Subacute toxicity of ebrotidine in rats and dogs.

Subacute toxicity studies of ebrotidine (N-[(E)-[[2-[[[2-[(diaminomethylene)amino]-4-thiazolyl]methyl] thio]ethyl]amino]methylene]-4-bromo-benzenesulfonamide, CAS 100981-43-9, FI-3542) were performed in Spragu-Dawley rats and Beagle dogs. Both animal species were administered with the same dose levels (50, 200 and 500 mg/kg) for 4 and 7 weeks, respectively. In a previous 4-week subacute toxicity study in the rat, ranitidine and cimetidine at 500 mg/kg were used as reference drugs.
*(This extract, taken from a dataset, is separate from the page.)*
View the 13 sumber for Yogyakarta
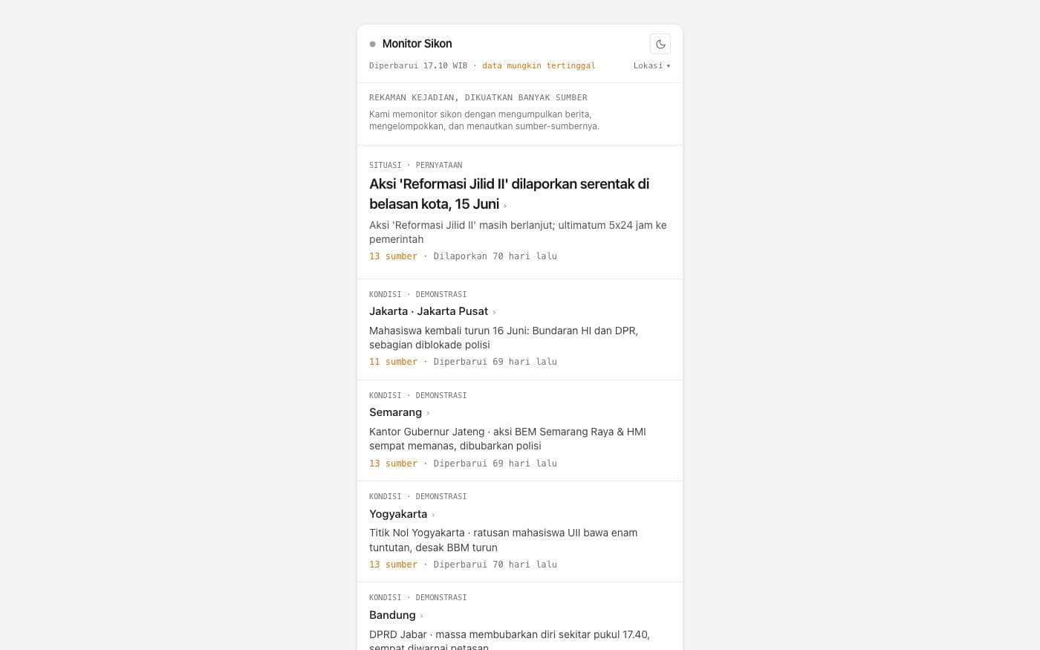Viewport: 1040px width, 650px height. 393,565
The results indicated that ebrotidine was well tolerated at 50 mg/kg, while there were dose-related effects at 200 and 500 mg/kg. Probably due to its pharmacokinetics, ebrotidine was more toxic in dogs than in rats, since the most severe effects were the death or sacrifice in extremis of two dogs from the high dose group which had undergone rectal prolapse, while no deaths occurred in the rats. The changes that were very likely related to treatment (500 mg/kg) were a lower weight in both species, a slight decrease of hematocrit and red blood cells in rats, single increments of transaminases, alkaline phosphatase and lactate dehydrogenase in dogs (some animals of the 200 mg/kg dose group were also affected) and a higher liver weight. These effects with a few exceptions were found to be common to cimetidine and ranitidine.